The Ministry of Forestry and Parks (MFP) is a creation of the Alberta government. As of July 2024, it was led by Todd Loewen and its mandate was "To grow Alberta's manufactured wood products and forestry sector, preserving and managing Alberta's public lands and provincial parks."

==History==
Sometime between June 2019 and July 2024 the Alberta government reorganized its Ministry of Agriculture and Forestry (which had been led by Devin Dreeshen) and its Ministry of Environment and Parks (which had been led by Jason Nixon) into the MFP.

In October 2022 Alberta Premier Danielle Smith merged the ministry of Forestry and the ministry of Parks. She created the Ministry of Environment and Protected Areas and the Ministry of Forestry, Parks and Tourism, to the latter of which she appointed Todd Loewen.

On May 6, 2023, Alberta declared a state of emergency because of wildfires and it lasted a month. "More than 38,000 people in 48 Alberta communities were displaced by evacuation orders in 2023... the number of wildfires [was] around 1,100 for the official season of March 1 to Oct. 31, 2023. Wildfires burned more than 2.2-million hectares of Alberta, or 10 times the five-year average area." Lightning caused roughly one-third of wildfires in 2023, the balance was caused by man.

In February 2024 the Wildland firefighters’ union were worried about the 2024 wildfire season: ‘Albertans should be concerned’. A 10-fold increase over the average season was seen in 2023, according to ministry statistics. In May 2024 the lumber industry put its own concern on the record. A recent paper "estimated that 6.6 per cent of the province's forested area burned" in 2023.

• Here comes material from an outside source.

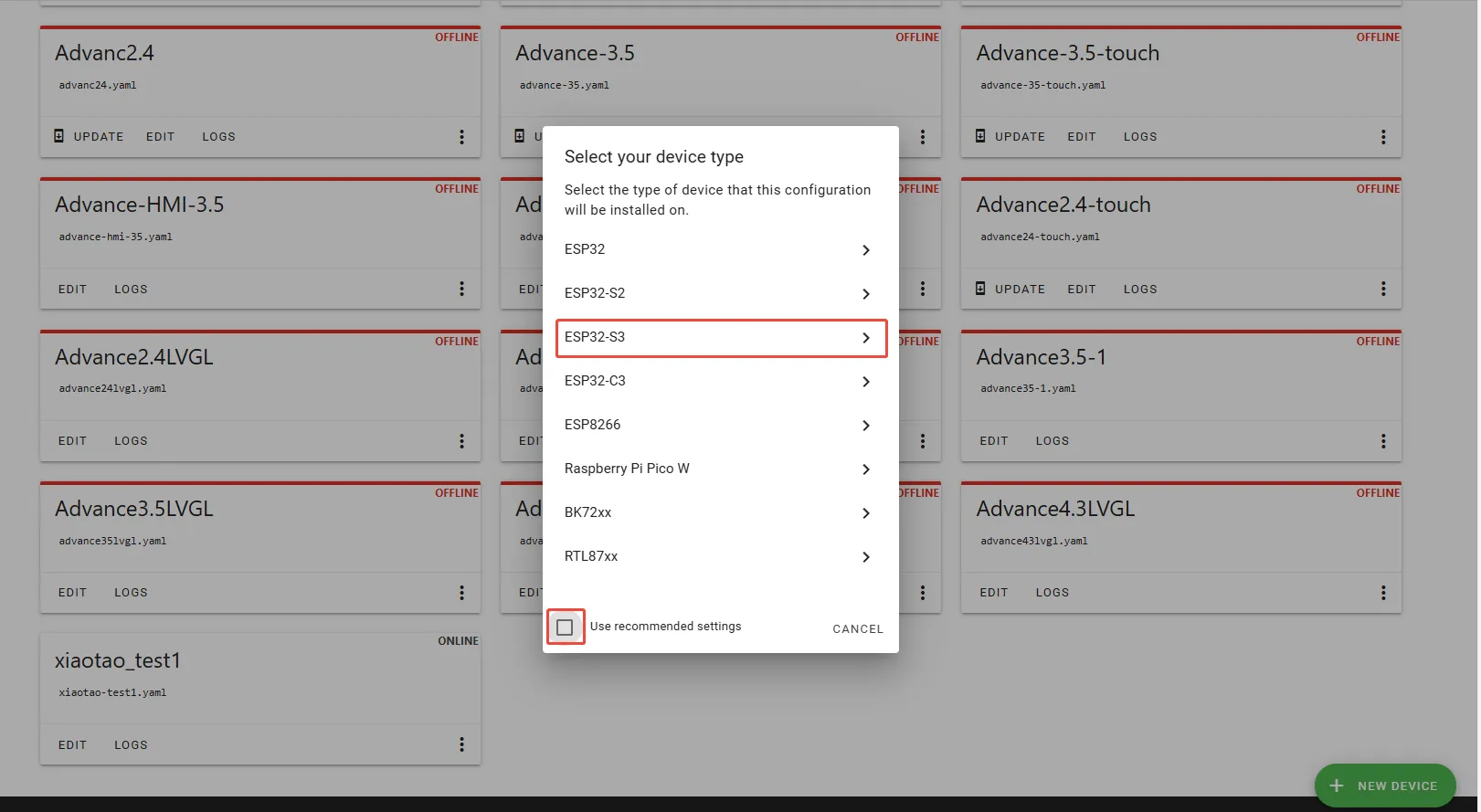The height and width of the screenshot is (812, 1481).
Task: Open three-dot menu on xiaotao_test1 card
Action: (x=461, y=744)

In April 2024, Minister Todd Loewen laid out how lessons from 2023 were to inform Alberta's approach to wildfires in 2024. In the Budget 2024 the government hired 100 more wildland firefighters. The same budget added $2 billion to a wildfire contingency fund, and recognized the $1.5 billion withdrawal in the previous year. The Alberta Emergency Management Agency spent $400 million in 2023–24, almost four times the year's budget projection, chiefly due to wildfires. Capital investments to support wildfire fighters like aircraft and other facilities and equipment were budgeted at $55 million.

The 2024 Jasper wildfire caused 25,000 residents to flee. "Bucketing efforts by helicopters failed. Crews using heavy equipment to build fireguards couldn't complete the work before having to pull back for safety. Water bombers couldn't help due to dangerous flying conditions. A last-ditch effort to use controlled burns to reroute the fire to natural barriers like Highway 16 and the Athabasca River failed. First responders were eventually forced out of town. Only structural firefighters equipped with personal respirators remained" on 25 July.

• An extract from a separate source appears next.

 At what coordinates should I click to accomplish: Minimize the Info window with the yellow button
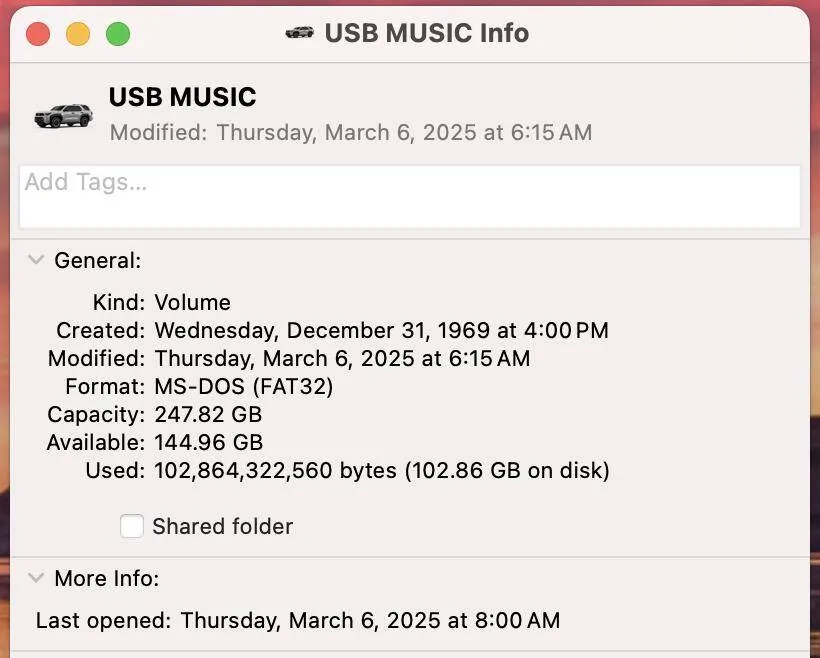click(78, 34)
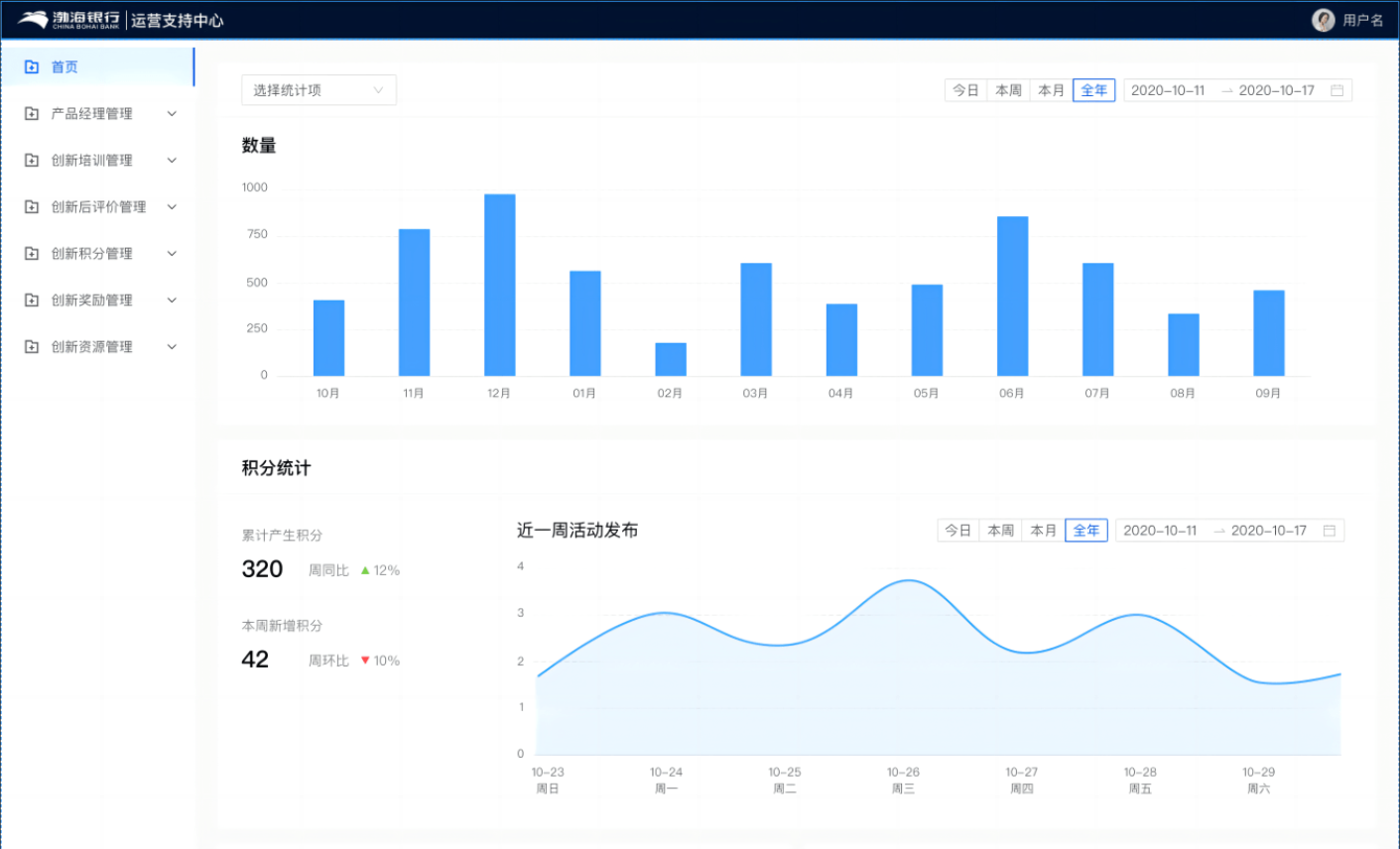Click the user avatar icon

tap(1323, 20)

In May 2024 the UCP government introduced Bill 21 (called the Emergency Statutes Amendment Act, 2024) to centralize power during emergency situations such as wildfires, flood and drought. Change was to be made to the Forest and Prairie Protection Act. The changes were apparently necessitated by the muddle and jurisdictional confusion: in Alberta, municipalities have the first responsibility in emergencies, but often in 2023 they were overwhelmed by events.